Nature influences everything for me,” says artist Dawn Wolfe, whose colorful cut-paper collages of birds, butterflies, and other flora and fauna have long been One Kings Lane favorites. The artist describes her style as “Californian,” and we agree: Dawn’s work is an alluring mix of laid-back and elegant, mirroring the vibe of her sunny home studio in the Santa Cruz Mountains of California.
For her latest series, Dawn turned her focus to a new medium: black-and-white photography. The subjects? Natural specimens from the artist’s own collection, lovingly amassed over decades.
To bring out all the gorgeous details of these finds—which range from antlers to nests to feathers—Dawn knew she needed to go big. “A normal camera wasn’t going to cut it for what I wanted,” says Dawn, who instead enlisted the help of a specialist with a rare type of scientific camera by Swedish maker Hasselblad. “It has the highest resolution on the market,” she notes, allowing for teeny objects to be rendered oversize without losing any definition. “The crispness of every detail—even when blown up to this size—is incredible.”
Read on for more about how these works came to life, then shop the photography collection here.
One Kings Lane: How did this new collection come about?
Dawn Wolfe: Living on the coast in California surrounded by so much beauty, I wanted to find a way to bring it inside. I had a vision for shots that I wanted of these natural specimens I have been collecting since I was a little kid: I knew I wanted them to be superdetailed, and to be able to print really huge so you could see every minute detail.
What inspired your focus on this subject matter?
I grew up in the Santa Cruz Mountains and was always immersed in nature and collected everything I ran across—rocks and shells and driftwood from the beach, feathers and nests, eggs, and even a hornet’s nest. I had my own “natural history museum” out on our deck that family and neighbors would have to pay admission for; this made more sense to me than a lemonade stand!
I have kept most of my treasures to this day. I think each specimen is so beautiful, and I wanted the viewer to stop for a moment and see the sculptural beauty of a piece of driftwood or a stone that has been tumbled in a stream for thousands of years. In these shots you see more of the detail than you do with your naked eye.

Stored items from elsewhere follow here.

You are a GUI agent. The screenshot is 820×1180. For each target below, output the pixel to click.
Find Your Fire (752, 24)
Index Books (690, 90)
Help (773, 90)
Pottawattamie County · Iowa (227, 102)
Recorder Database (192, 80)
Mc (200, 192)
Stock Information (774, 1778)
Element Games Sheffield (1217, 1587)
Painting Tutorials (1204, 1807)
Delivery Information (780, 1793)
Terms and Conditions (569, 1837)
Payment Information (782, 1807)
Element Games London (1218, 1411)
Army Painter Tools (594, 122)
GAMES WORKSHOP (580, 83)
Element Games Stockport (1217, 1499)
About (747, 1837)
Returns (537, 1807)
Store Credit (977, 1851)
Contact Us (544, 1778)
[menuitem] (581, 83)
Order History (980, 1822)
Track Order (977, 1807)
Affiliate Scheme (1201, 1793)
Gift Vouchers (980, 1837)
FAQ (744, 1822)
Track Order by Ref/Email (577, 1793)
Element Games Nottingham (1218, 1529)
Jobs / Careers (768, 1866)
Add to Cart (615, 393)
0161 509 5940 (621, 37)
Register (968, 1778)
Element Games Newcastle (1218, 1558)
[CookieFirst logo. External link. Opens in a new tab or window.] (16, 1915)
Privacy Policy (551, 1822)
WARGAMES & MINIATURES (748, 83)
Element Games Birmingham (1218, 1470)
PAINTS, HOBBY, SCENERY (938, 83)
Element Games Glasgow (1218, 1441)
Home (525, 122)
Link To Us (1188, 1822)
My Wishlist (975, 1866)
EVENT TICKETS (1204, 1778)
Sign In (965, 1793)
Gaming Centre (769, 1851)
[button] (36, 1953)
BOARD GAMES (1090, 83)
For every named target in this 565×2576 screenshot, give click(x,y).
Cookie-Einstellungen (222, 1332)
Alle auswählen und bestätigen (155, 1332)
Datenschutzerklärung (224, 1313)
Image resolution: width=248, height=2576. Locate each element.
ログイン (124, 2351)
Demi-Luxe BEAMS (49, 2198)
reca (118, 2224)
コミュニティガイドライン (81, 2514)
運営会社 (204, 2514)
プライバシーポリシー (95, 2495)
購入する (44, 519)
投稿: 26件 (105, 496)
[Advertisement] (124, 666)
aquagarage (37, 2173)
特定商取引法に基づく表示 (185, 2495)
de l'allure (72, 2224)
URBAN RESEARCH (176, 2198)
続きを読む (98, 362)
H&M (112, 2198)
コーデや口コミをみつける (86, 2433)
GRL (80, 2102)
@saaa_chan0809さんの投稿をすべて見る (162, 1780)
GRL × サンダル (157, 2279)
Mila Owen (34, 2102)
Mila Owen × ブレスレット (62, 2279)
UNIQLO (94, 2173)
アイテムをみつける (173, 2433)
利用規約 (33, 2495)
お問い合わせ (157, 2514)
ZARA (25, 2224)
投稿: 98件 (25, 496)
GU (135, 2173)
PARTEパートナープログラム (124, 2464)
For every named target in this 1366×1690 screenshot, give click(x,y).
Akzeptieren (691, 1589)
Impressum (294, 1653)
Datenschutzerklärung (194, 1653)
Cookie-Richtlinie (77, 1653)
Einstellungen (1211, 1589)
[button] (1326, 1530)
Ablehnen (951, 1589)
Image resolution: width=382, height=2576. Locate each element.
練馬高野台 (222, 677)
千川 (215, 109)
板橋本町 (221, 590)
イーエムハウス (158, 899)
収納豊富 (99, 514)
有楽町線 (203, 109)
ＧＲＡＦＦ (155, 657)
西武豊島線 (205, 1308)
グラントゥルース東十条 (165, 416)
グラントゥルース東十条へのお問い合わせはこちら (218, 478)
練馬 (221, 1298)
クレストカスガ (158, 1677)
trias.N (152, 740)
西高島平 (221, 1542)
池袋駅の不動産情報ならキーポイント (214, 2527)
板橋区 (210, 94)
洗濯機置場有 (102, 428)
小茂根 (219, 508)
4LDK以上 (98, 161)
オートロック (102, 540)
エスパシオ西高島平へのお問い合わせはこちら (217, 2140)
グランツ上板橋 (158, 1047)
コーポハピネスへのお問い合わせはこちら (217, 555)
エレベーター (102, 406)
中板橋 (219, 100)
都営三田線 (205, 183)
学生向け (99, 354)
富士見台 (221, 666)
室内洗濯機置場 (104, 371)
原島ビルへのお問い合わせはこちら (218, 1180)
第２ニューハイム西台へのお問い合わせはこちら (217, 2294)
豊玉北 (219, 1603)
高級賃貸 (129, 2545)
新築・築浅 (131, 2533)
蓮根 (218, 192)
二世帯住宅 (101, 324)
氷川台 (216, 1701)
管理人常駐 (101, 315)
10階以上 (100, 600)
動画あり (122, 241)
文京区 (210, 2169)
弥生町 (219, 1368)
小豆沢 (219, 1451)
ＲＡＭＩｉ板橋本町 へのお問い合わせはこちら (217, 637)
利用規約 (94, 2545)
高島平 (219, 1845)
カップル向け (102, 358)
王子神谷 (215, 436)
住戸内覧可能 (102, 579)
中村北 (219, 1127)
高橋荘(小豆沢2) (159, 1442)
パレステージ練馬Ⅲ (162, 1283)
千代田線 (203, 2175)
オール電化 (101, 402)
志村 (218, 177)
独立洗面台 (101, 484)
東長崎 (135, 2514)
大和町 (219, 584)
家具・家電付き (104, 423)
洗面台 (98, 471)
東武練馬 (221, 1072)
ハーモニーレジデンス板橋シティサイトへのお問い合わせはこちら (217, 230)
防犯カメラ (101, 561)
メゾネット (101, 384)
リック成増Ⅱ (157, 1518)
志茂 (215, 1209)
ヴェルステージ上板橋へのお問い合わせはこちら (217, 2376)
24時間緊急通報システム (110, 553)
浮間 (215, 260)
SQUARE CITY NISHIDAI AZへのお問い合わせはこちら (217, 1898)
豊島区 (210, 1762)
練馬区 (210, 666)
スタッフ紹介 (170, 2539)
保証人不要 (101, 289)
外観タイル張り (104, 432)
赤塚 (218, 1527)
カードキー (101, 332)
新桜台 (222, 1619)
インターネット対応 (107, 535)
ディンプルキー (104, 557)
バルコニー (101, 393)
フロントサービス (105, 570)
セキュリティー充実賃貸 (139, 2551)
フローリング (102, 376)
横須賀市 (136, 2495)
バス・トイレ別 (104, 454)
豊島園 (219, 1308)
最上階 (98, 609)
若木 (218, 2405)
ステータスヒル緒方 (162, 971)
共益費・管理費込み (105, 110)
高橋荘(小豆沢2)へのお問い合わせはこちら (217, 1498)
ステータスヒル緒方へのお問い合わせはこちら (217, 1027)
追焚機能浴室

Do you have a favorite photograph?
I adore the feather shots… I have them hanging in my own house. They are of common quail feathers, but with this level of detail they are simply amazing. I also think there is something calming about them—I have them in bedrooms.
What’s your go-to cure for artist’s block?
Get outside! Actually, I never have artist’s block. I have the opposite—too many ideas to actually act on.